Problem requirements =
Every line of the entries that holds the word "photo" is to be copied.

*** Data extract ***

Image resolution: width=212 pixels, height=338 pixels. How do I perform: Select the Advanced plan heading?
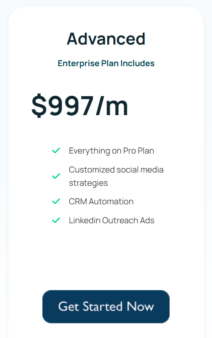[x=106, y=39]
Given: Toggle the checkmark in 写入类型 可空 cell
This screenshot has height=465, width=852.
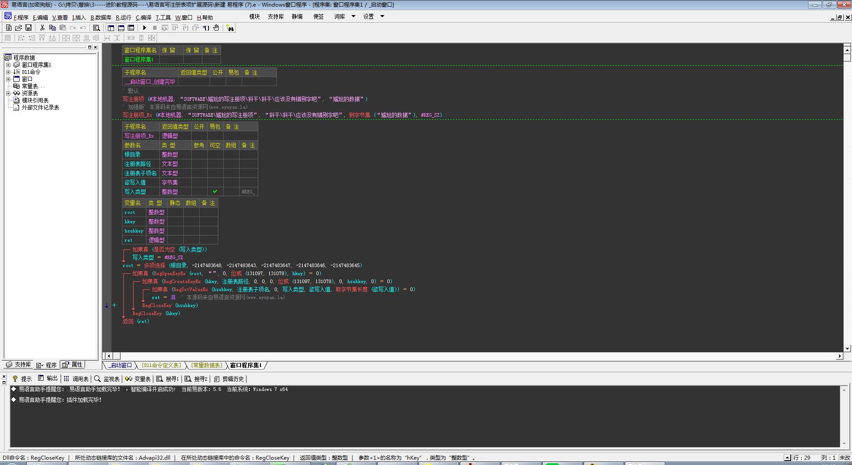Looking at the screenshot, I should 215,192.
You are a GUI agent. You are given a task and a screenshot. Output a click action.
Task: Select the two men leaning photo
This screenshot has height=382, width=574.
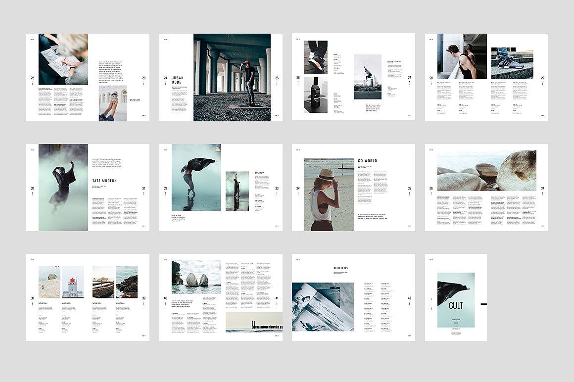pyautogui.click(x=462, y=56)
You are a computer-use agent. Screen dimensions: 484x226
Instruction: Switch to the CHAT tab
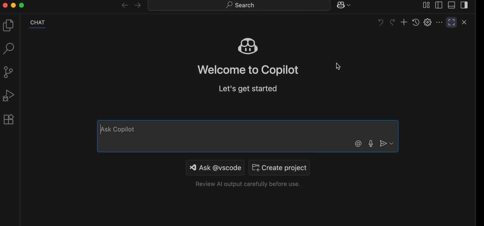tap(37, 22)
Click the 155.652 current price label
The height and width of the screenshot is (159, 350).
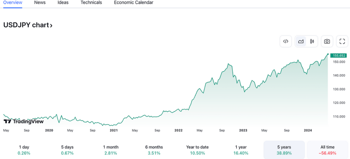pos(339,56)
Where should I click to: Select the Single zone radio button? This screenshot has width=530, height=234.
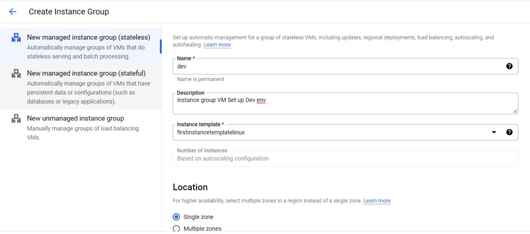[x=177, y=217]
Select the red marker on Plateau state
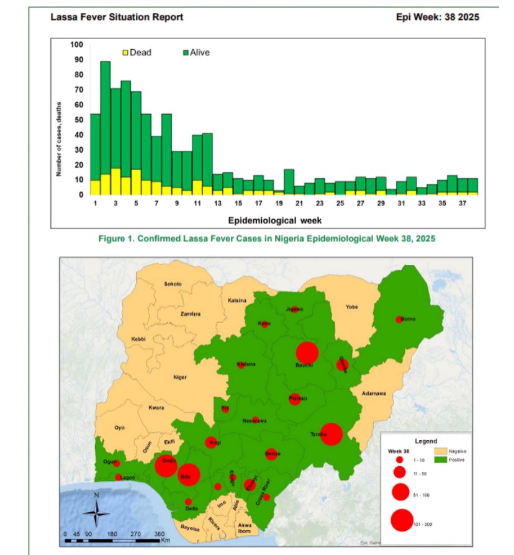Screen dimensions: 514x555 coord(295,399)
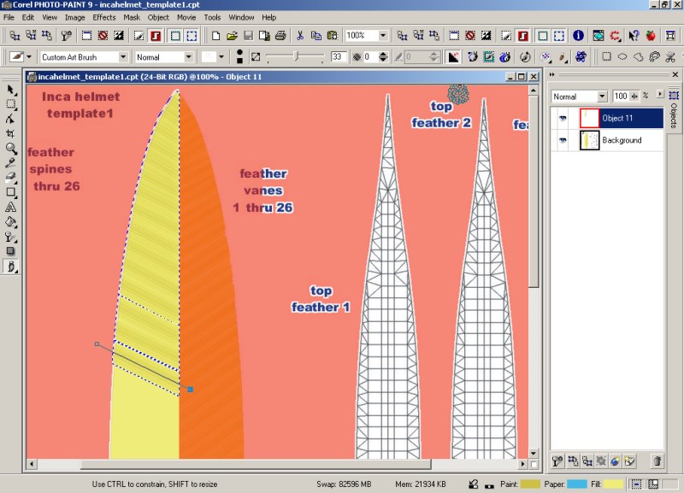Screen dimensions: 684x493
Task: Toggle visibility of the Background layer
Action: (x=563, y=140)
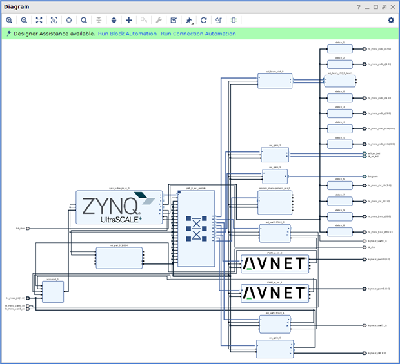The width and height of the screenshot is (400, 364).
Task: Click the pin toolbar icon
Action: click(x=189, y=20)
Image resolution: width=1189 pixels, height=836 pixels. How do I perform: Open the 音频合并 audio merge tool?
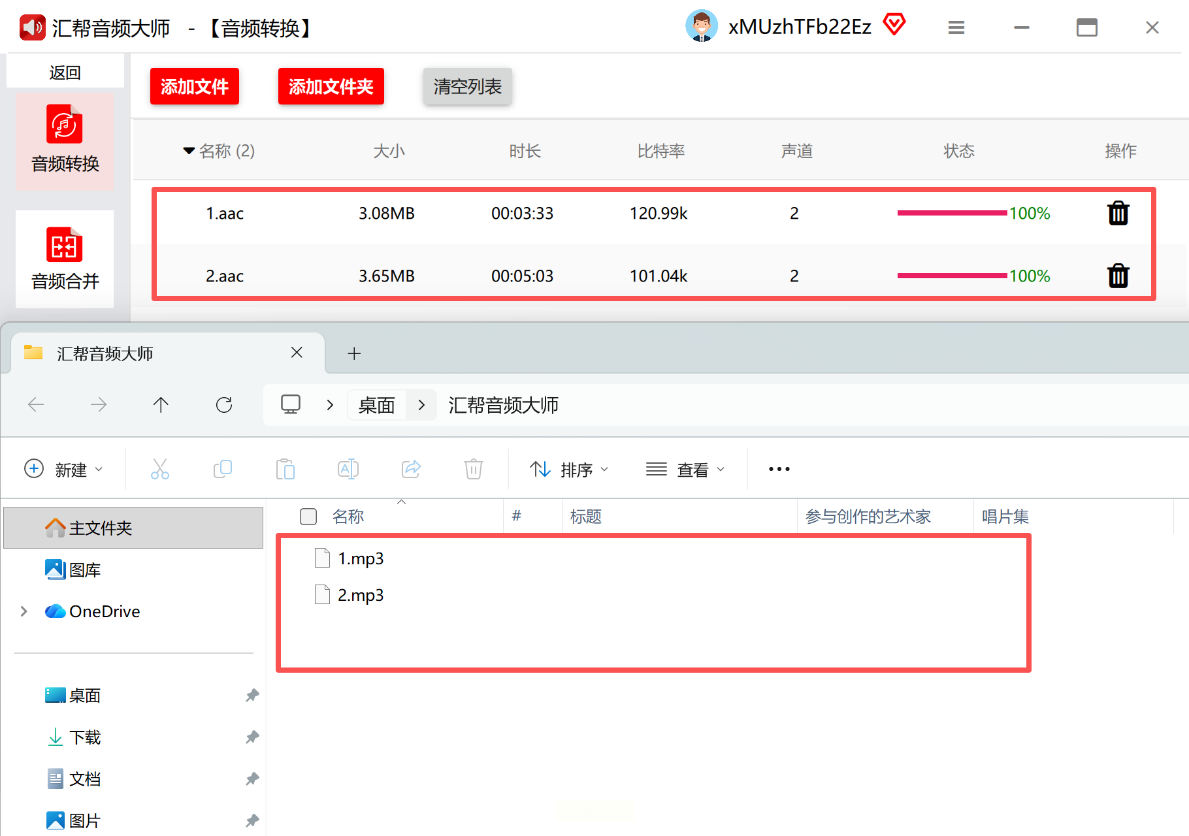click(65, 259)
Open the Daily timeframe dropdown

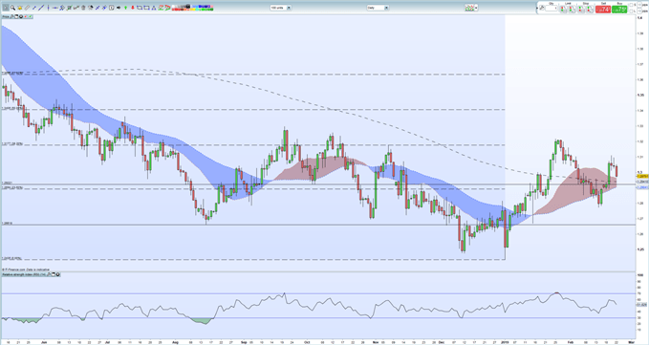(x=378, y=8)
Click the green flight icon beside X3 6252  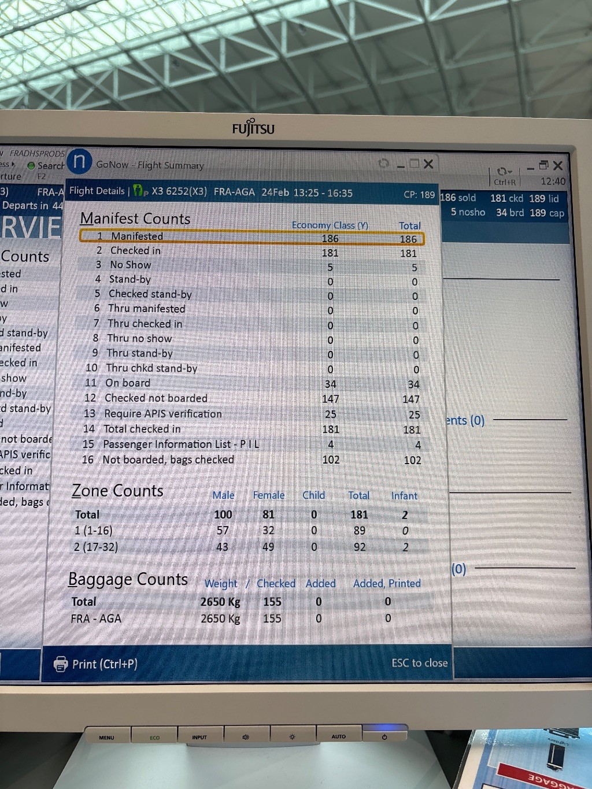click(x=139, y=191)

*** End of Data extract ***
*** Data extract ***

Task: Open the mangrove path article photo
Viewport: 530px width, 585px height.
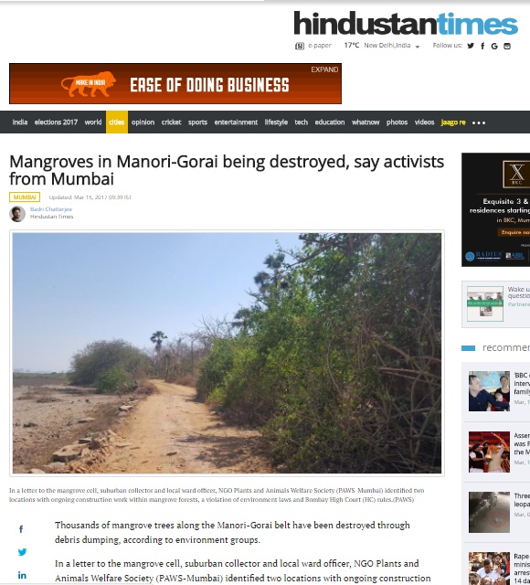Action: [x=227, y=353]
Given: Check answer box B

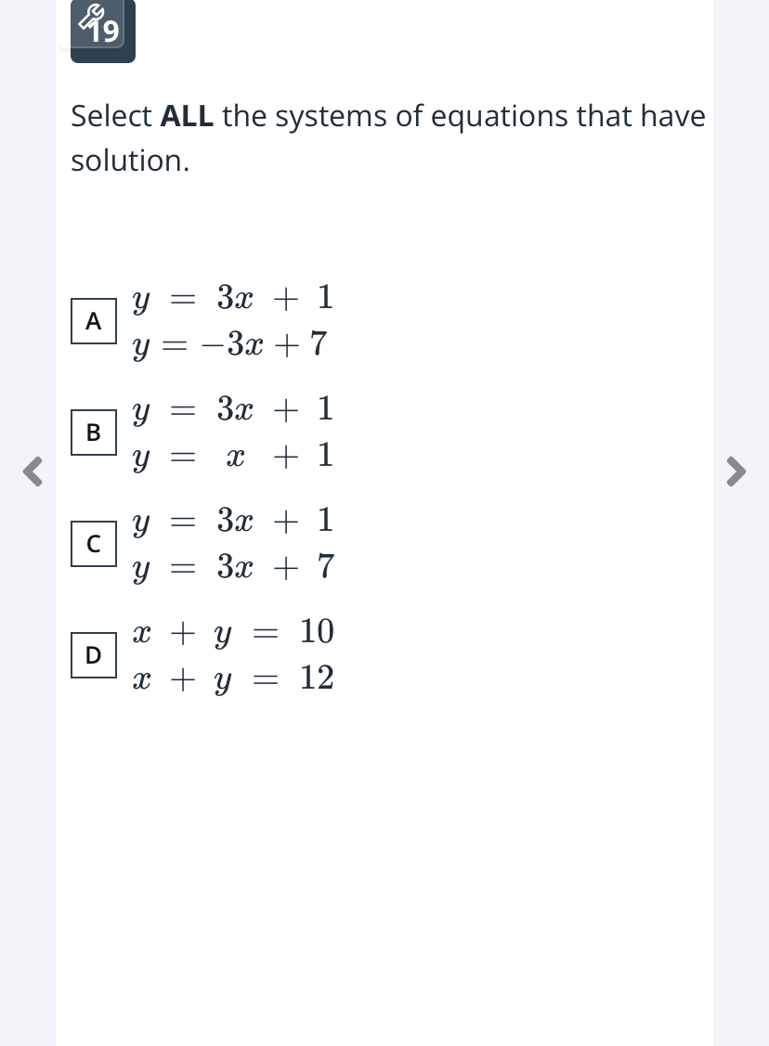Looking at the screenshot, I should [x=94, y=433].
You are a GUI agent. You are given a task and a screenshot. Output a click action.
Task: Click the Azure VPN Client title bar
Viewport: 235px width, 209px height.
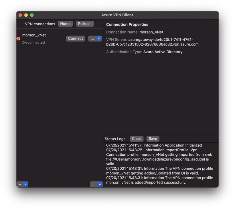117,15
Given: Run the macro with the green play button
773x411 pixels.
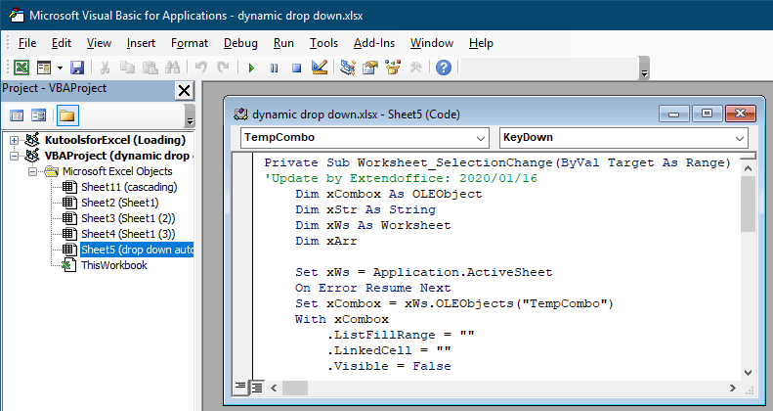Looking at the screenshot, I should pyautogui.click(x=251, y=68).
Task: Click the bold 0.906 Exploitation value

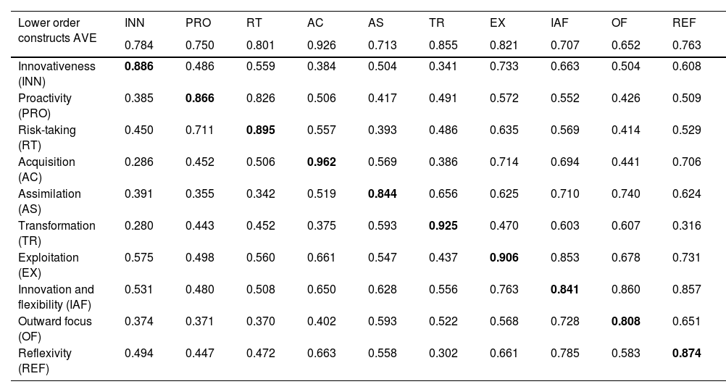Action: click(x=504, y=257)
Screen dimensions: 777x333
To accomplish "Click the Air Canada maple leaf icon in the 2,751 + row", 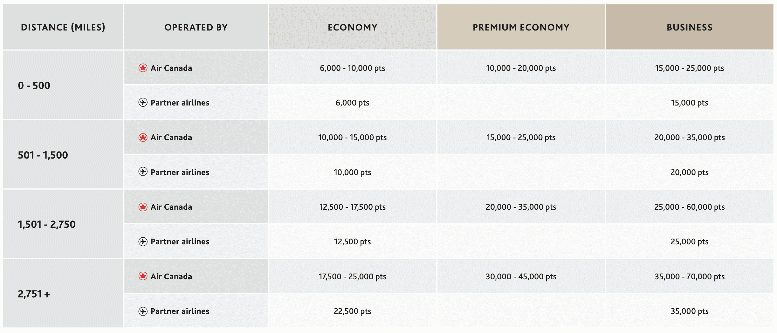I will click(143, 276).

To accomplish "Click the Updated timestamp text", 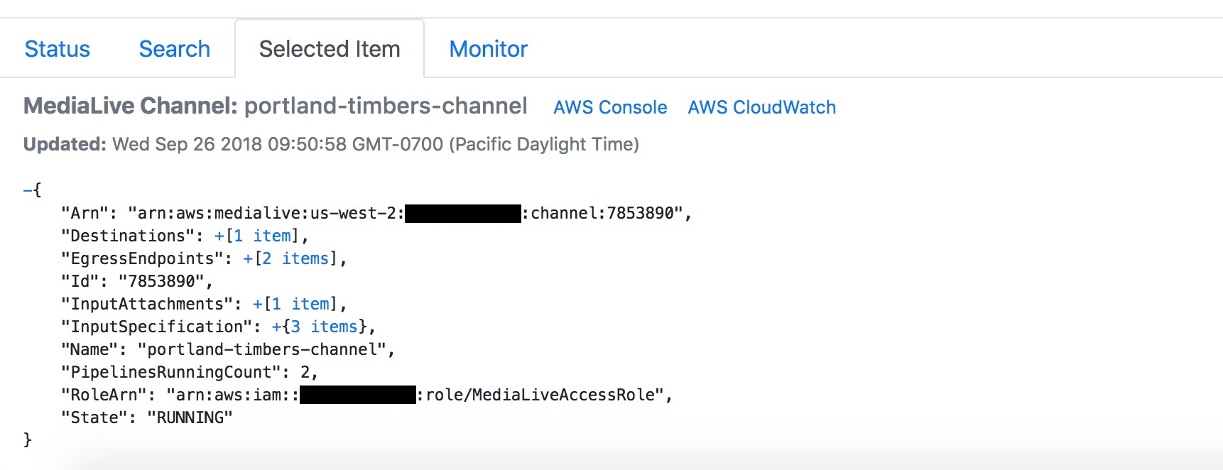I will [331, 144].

*** End of Data extract ***

Your response =
Task: Select the two men leaning photo
Task: Open the mangrove path article photo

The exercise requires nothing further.